February 19, 2014 at 11:14 AM
WEST ORANGE, NJ - What do you get when you mix Rutgers medical and dental students, stir in some faculty and alumni, and add ice – all in the name of a good cause?
The 2014 Winter Classic Hockey Game. It’s Rutgers’ “docs vs. dents” in the club’s second charity match, which takes place Feb. 21 in the AmeriHealth Pavilion at Newark’s Prudential Center. Joseph Ippolito, who is spearheading the event as well as playing, is a resident of West Orange.
The face-off pits the Medwings – students and alumni representing New Jersey Medical School (NJMS) and Robert Wood Johnson Medical School (RWJMS) – against the Bitewings – Rutgers School of Dental Medicine (RSDM) students and alumni.
Last year’s event drew more than 300 screaming fans and raised $7,400 for Superstorm Sandy relief.
This year’s cause hits closer to home: The Sean Hanna Foundation, established by Jessie Hanna, an RWJMS student, in honor of his brother who died of pediatric cancer. The foundation provides professional and financial assistance to families of children battling cancer.
The club wanted to support a medical-related charity and discovered an appropriate cause right in its back yard. “One of our players is a classmate of Jessie’s at Robert Wood Johnson and suggested the foundation,” says Medwings co-captain Mike Kaufer, a fourth-year NJMS student. “Once he mentioned it, choosing Jessie’s foundation for this year’s Winter Classic was a no-brainer: We’re students studying the healing arts, and we’re helping children with cancer and their families through a foundation started by a fellow medical student in honor of his brother.

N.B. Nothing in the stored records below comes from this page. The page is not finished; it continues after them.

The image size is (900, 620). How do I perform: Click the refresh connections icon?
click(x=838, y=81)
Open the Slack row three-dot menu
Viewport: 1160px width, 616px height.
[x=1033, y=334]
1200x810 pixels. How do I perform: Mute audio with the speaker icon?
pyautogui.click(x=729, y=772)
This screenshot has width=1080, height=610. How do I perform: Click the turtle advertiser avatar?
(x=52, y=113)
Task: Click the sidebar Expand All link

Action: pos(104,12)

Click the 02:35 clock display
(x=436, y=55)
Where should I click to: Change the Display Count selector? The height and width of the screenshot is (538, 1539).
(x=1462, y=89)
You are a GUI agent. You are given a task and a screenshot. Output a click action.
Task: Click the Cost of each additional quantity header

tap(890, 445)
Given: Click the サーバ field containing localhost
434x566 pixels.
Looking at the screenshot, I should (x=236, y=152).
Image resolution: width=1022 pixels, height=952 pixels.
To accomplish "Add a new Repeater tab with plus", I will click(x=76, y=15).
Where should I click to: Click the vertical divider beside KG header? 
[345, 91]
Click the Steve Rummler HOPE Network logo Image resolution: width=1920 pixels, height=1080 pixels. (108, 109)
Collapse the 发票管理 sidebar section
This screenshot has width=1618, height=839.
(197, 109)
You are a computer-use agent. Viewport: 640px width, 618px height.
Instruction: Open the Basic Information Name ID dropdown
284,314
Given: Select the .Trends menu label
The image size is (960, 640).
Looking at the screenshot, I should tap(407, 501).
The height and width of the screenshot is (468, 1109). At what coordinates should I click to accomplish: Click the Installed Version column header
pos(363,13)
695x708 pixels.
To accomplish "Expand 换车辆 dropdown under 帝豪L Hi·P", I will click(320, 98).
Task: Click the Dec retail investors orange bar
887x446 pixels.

That was a cause we could skate for.”
While it’s “docs vs. dents” in the Winter Classic, during the regular club season the athletes play collectively as the Medwings, established in 2007. The charity game will mark a return of players now in residencies or in other professional endeavors. Among the returnees are the club’s founders – Mike Klein, now a surgery resident at SUNY Downstate Medical Center in Brooklyn, and Jeremy Whang, a radiology resident at Beth Israel Medical Center in Manhattan.
As NJMS classmates, Klein and Whang connected through their mutual love of the sport. “We both had played hockey for years and were in adult leagues with strangers,” Whang says. “We thought, ‘There have got to be more medical students who would want to play hockey.’” They were right. Soon, a team formed through word of mouth, spreading from the medical school to the dental school.
“We started out with a rather rag-tag group, but over the years the club has grown in size and talent,” says Steven Levison, a professor in NJMS’s Department of Neurology and Neurosciences who doubles as a player and the club’s faculty adviser. “After about three years, we became big enough to split into two teams based on skill levels.”
Over the years, the Medwings have played in local adult leagues at the Montclair State University and AmeriHealth Pavilion rinks. Since finding time for hockey in students’ schedules can be difficult, the team expanded its roster to 25 skaters – the maximum allowed by the leagues in which the Medwings compete – and keeps it loose: Whoever can show up for a game, shows up. “We only need six people to play, but that can be extremely tiring,” says Whang. “Ideally, we should have about 15 people, but sometimes it’s six and sometimes it’s 20.”
The benefits of skating for the Medwings are many. “Hockey is an intense game. It requires us to be in good physical condition and allows us to channel our pent-up energy on the ice,” says Judson Dacher-Shapiro, an RSDM fourth-year student. “It’s a fantastic stress-reliever.”
Plus, there’s the networking. “Before the club started, there was not a lot of interaction between dental students and medical students. The Medwings have been a bridge between the schools – and now to the rest of Rutgers,” Levison says. “The team has fostered great camaraderie. We have first-year medical students playing with fourth-year dental students. In addition to the usual locker room talk, they’ll also share experiences and get advice.”
“It’s amazing that the club has evolved to where we can raise funds for the community,” says Kaufer, who credits co-captain Joseph Ippolito, an NJMS second-year student, for the Winter Classic becoming a reality. “He had done fundraising as a Rutgers undergraduate and really helped us bring the club to the next level.”
The Medwings, which will unveil its new team logo at the Winter Classic, are raising funds through its crowdrise site; a $5 donation at the door is suggested. A pre-game dinner will be held at Edison Ale House and a post-game bar event will be held at Kilkenny Alehouse, both in Newark.
“Last year, the dentists won, but it was by a slim margin,” says Whang. “This could be the doctors’ year.”